=== Begin Enclosure ===

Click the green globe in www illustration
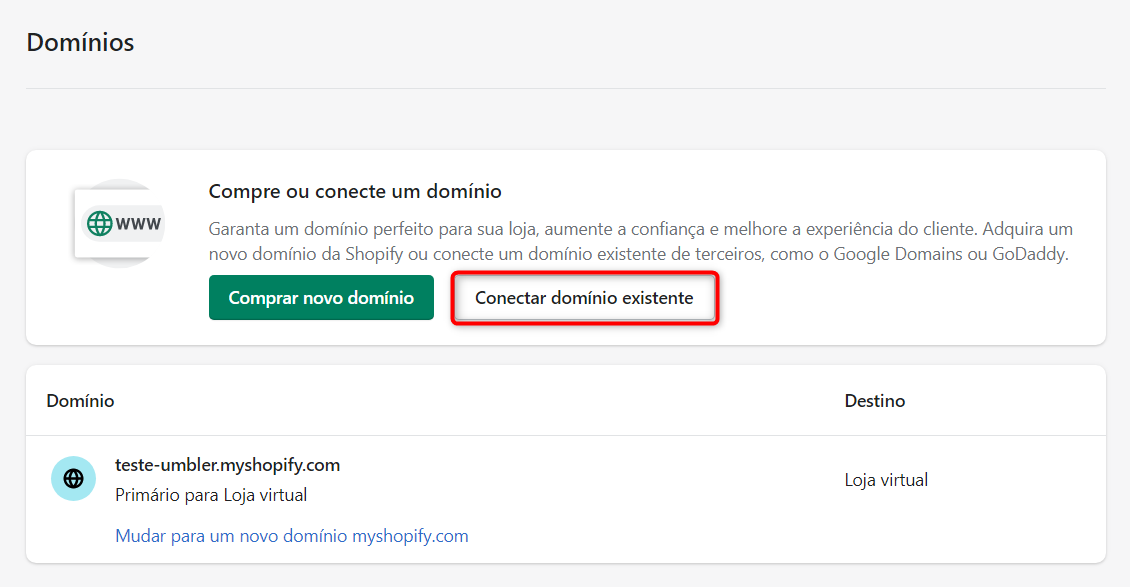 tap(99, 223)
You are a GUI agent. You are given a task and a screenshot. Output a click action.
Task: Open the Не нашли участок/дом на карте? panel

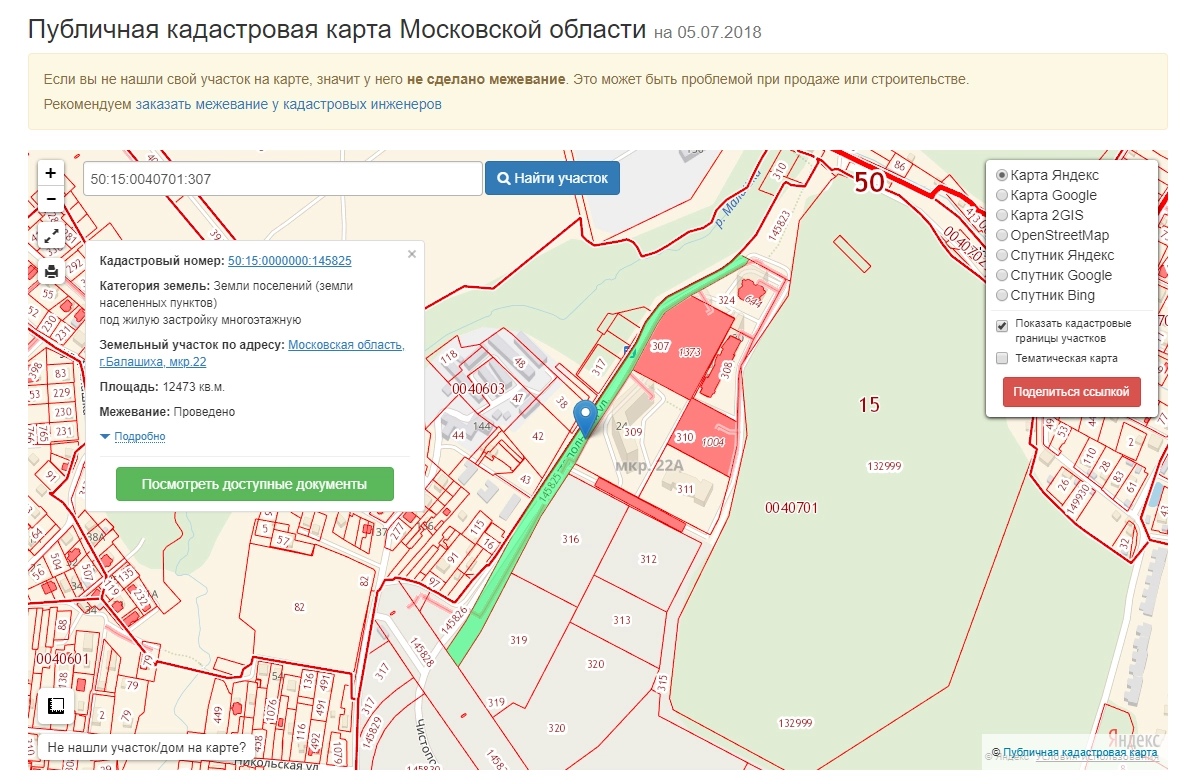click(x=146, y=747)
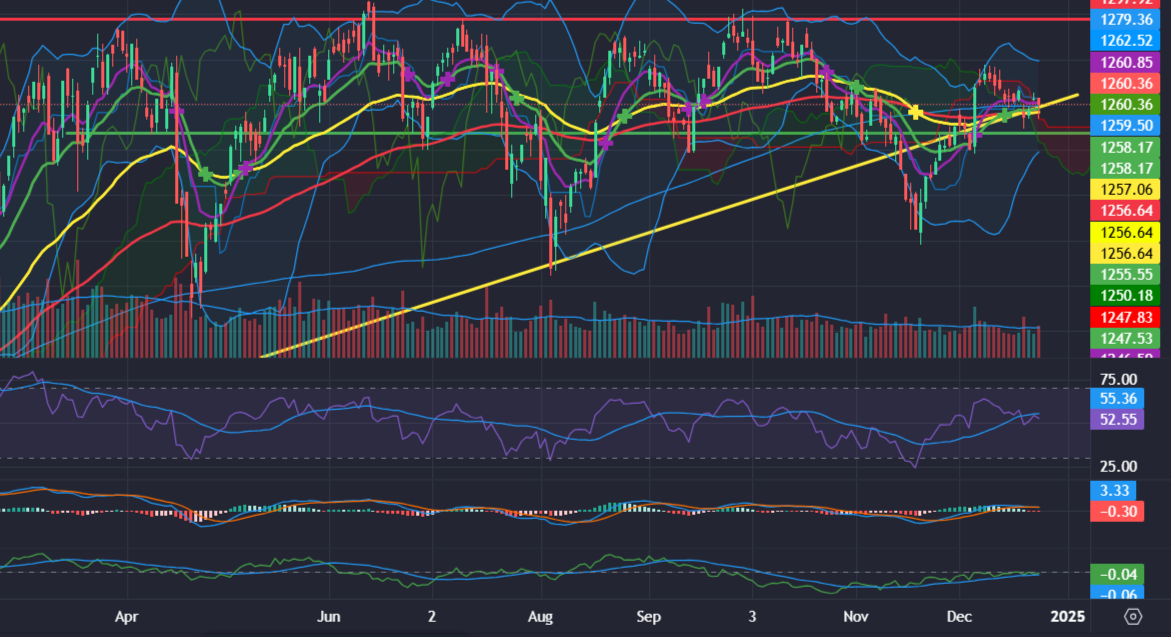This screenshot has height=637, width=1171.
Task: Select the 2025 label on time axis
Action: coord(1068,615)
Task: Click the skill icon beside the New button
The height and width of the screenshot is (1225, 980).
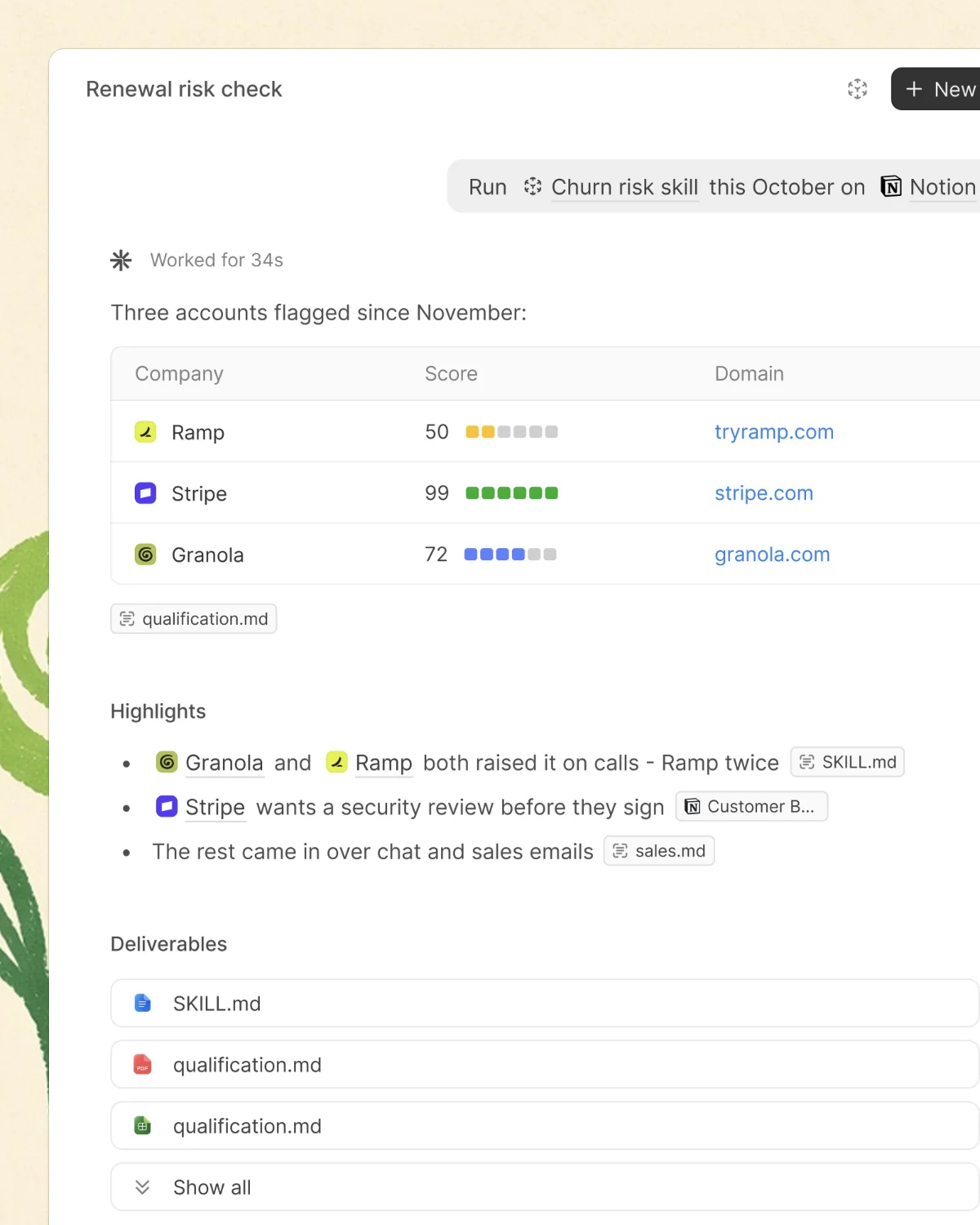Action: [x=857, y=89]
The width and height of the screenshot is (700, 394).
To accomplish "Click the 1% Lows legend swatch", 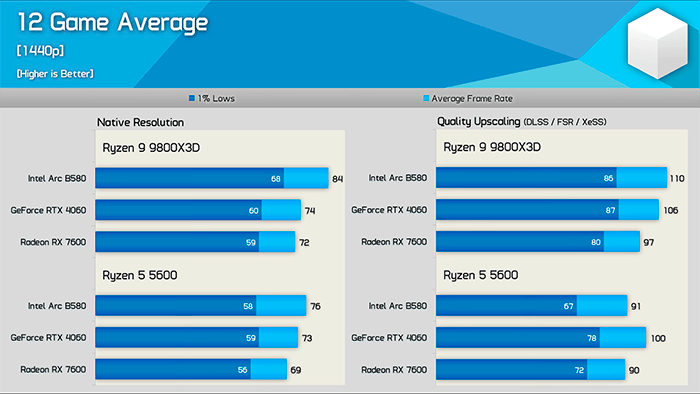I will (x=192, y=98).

=== End Enclosure ===

* **Brief**
In the records above, everything from the line with "You are a GUI" down to the line with "Task: Click the" must be duplicated exactly, both lines kept. Leave no pictures in.

* **Problem solution**
You are a GUI agent. You are given a task and a screenshot. Output a click action.
Task: Open the Не нашли участок/дом на карте? panel

click(x=146, y=747)
This screenshot has height=637, width=1171.
Task: Select the 2025 label on time axis
Action: coord(1068,615)
Task: Click the skill icon beside the New button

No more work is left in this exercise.